Я знал, что это так, что придуманные мною очерки - условная игра в никогда не существо-вавшую жизнь, "поставленные проблемы" высосаны из пальца - нужны только для отчета, "спущены" сверху, что люди, которых я видел и, как мне казалось, знал, живут иначе, думают не об этом и больны другим.

- То же самое здесь. О чем я пишу и о чем могу написать на Англию? он говорил весело, зло, развлекаясь моим огорчением, с приемами столичного дуэлянта, привыкшего к застольному трепу.

Несколькими годами позже, в 1956 году, он, так же похохатывая, рассказывал: "Премию получил - довольны, удивляются, откуда, мол, пафос, страсть, а я, когда пишу про Венгрию, думаю о войне в Израиле, а когда про Израиль - у меня перед глазами наши танки в Будапеште - вот она, искренность чувства!.."

Все было логично, и я еще долго не понимал, как совместить это с личной, как мне казалось, порядочностью, готовностью помочь, словесным радикализмом такой крайности, что бывало не по себе даже в то с каждым днем становившееся все более либеральным время.

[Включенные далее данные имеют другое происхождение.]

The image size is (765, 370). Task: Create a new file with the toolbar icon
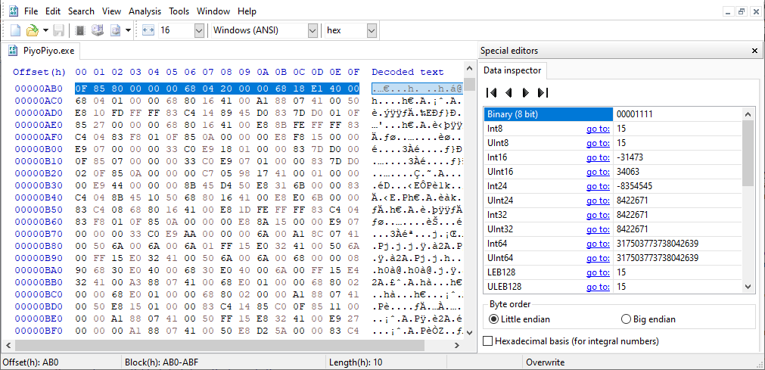15,30
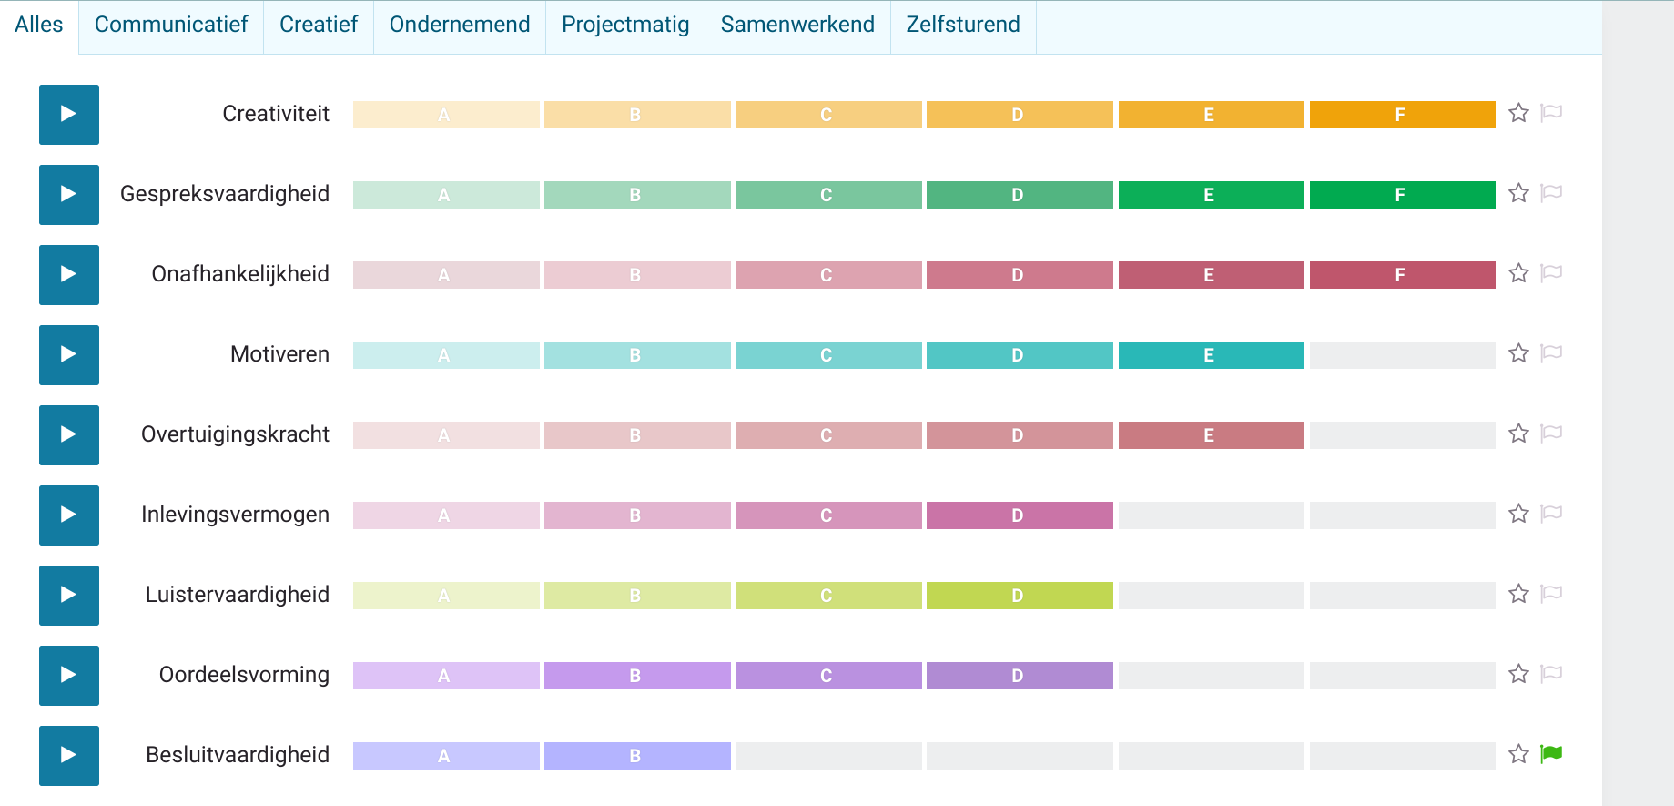
Task: Click the play button beside Creativiteit
Action: tap(68, 115)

Мне долго представлялось это бравадой, стремлением специально обострить разговор, типично журналистским юмором, цинизмом чисто словесным. Студенческая инфантильная убежденность, что все мы хорошие люди ("какие мы все хорошие люди!" - под водку восклицали мы с Марком Щегловым), действовала безотказно: мы друзья-приятели, жизнь сложна, трудна, порой ветвиста, но нас она никогда в этом смысле задеть не может...

Я задумался всерьез над тем, кто же такой мой приятель, значительно позже - года через два. Мы гуляли с ним по заросшей лесной тропинке в подмосковном дачном поселке. Был все тот же разговор и все то же распределение ролей: я - неисправимый оптимист-романтик (XX съезд, реабилитация, восстановление норм, подземные толчки все сильней - казалось, все разъехалось, не удержать), а он - эдакий Мефистофель из ТАССа.